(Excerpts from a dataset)

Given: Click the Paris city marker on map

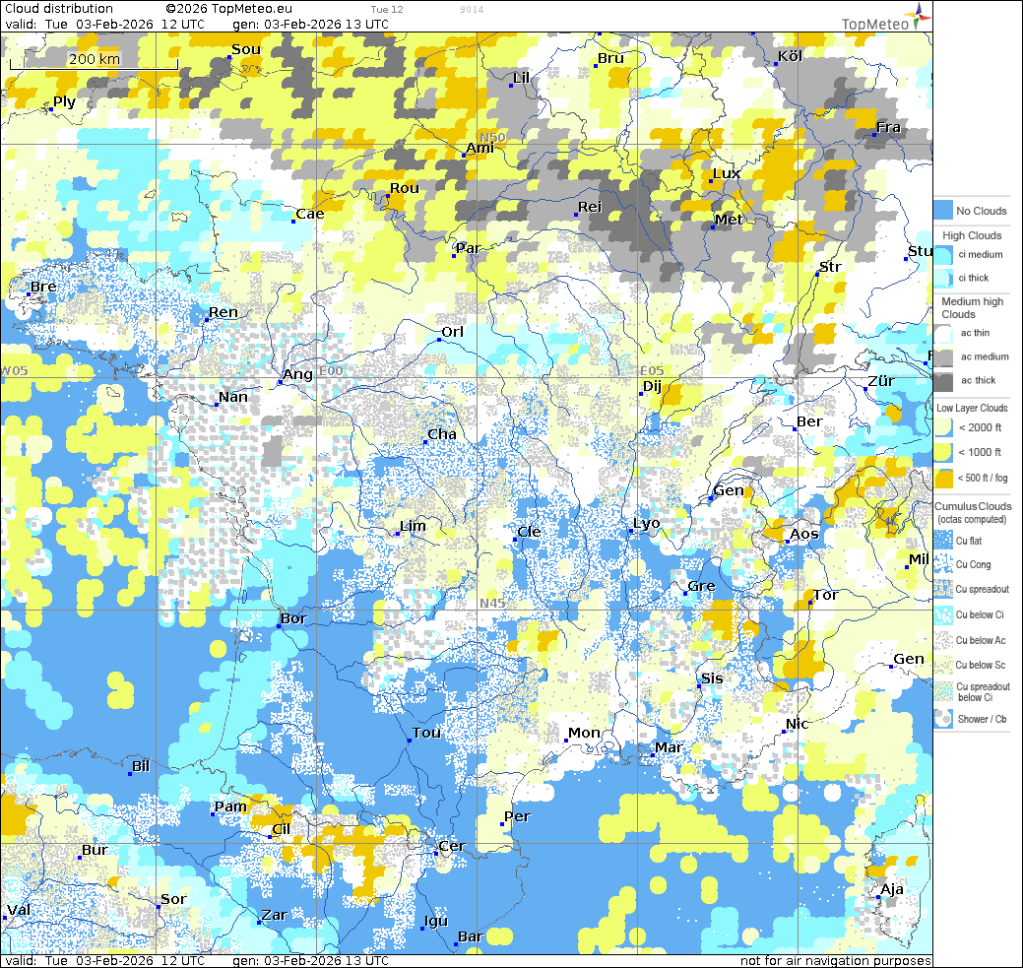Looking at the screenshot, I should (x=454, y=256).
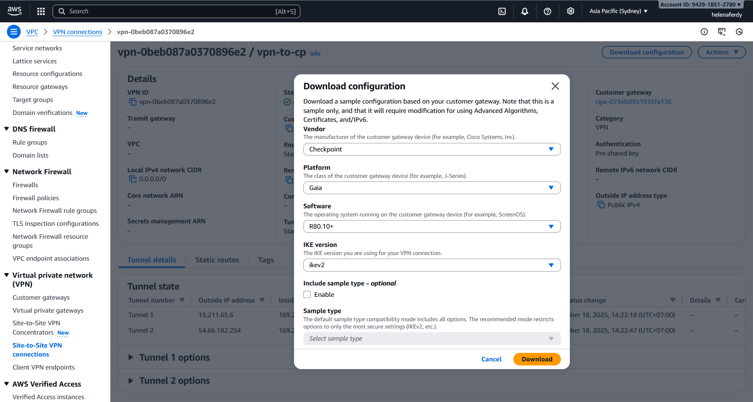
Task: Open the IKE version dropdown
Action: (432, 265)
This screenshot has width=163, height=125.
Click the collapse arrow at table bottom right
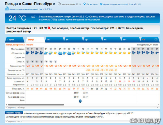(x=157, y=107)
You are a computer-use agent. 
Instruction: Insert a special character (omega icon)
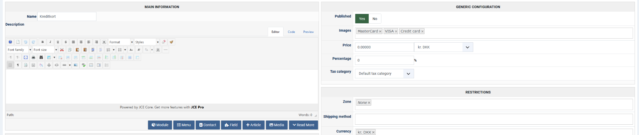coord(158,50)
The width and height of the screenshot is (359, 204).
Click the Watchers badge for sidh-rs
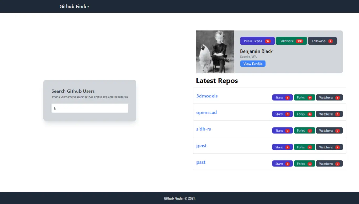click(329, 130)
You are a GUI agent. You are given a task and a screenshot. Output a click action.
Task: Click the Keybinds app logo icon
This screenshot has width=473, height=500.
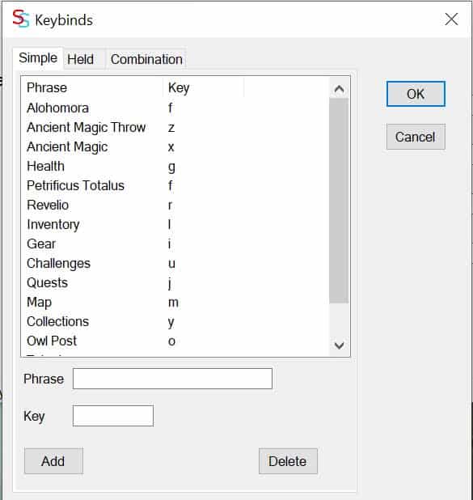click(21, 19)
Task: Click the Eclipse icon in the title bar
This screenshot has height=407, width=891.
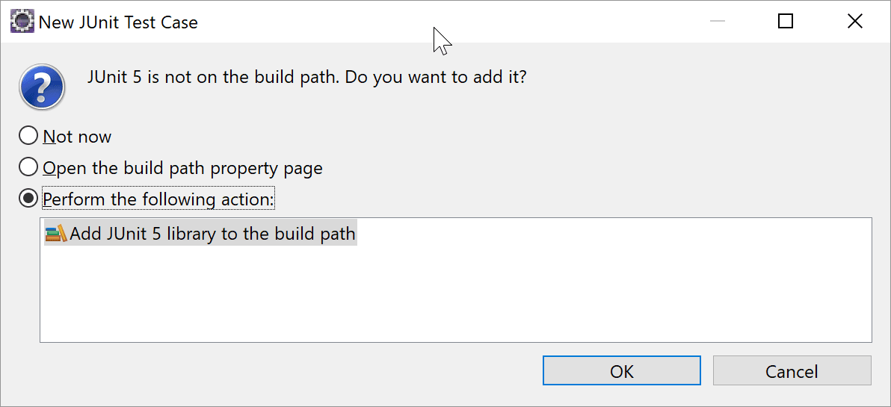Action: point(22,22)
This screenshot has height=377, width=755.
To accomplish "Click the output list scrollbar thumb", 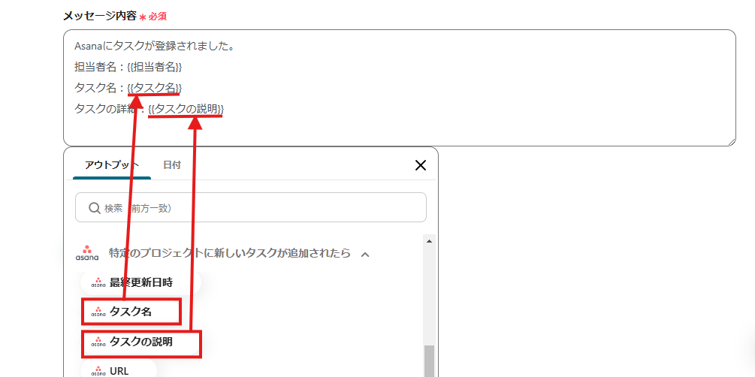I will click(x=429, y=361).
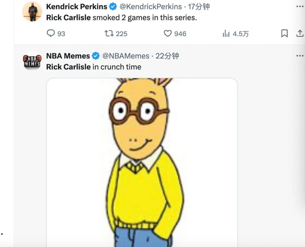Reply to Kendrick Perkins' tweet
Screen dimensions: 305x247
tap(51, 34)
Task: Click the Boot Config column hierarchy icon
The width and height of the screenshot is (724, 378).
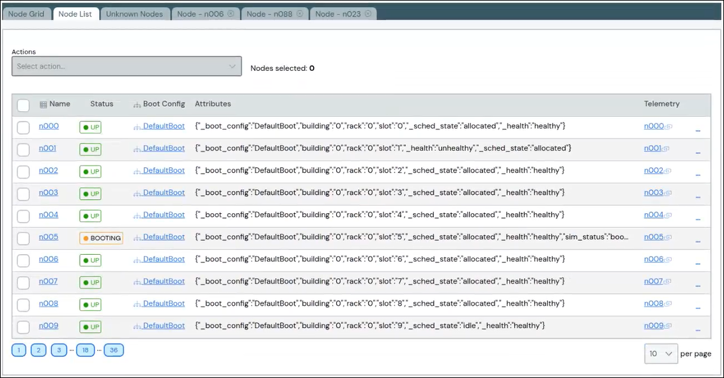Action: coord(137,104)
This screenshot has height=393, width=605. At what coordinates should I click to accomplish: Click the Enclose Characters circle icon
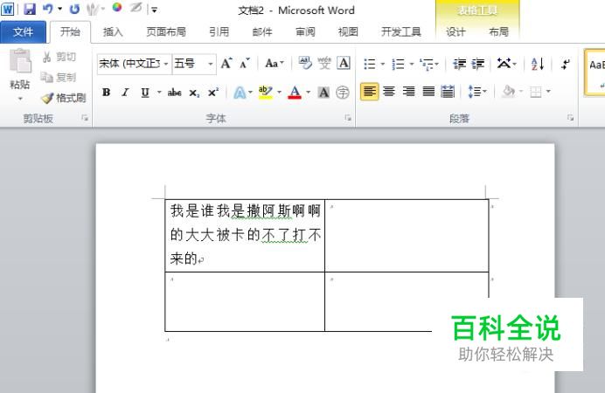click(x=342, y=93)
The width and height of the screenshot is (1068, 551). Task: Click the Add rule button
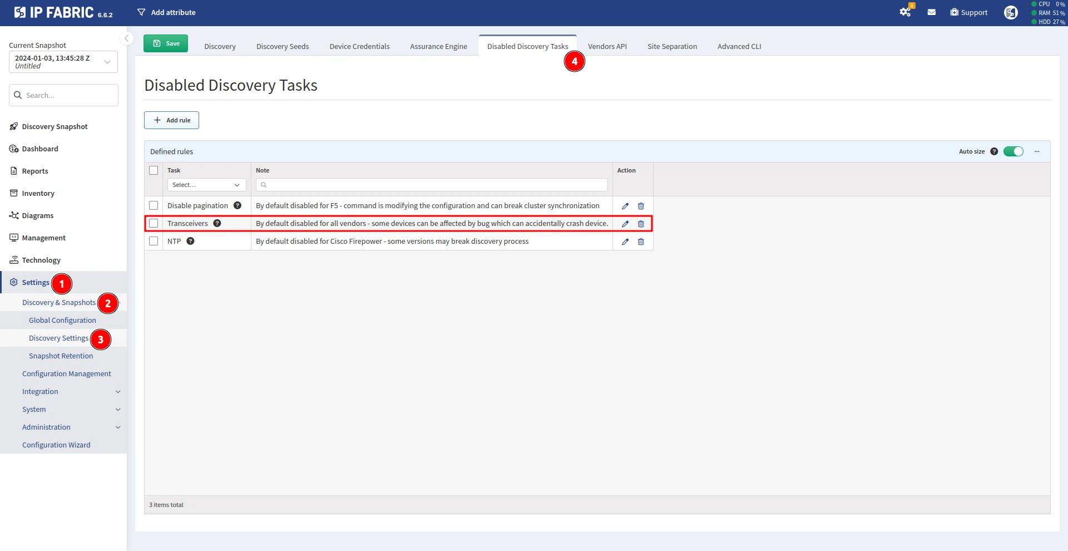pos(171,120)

# TASK ITEM
The range to copy runs from the line with "Task: Click the Boot" to the last line of the entries, both included; copy it exactly and leave out the pictures.

# TASK ANSWER
Task: Click the Boot Config column hierarchy icon
The width and height of the screenshot is (724, 378).
Action: coord(137,104)
This screenshot has height=393, width=605. At what coordinates should I click to accomplish: Click the Enclose Characters circle icon
click(x=342, y=93)
The width and height of the screenshot is (1068, 551). Task: Click the Add rule button
pos(171,120)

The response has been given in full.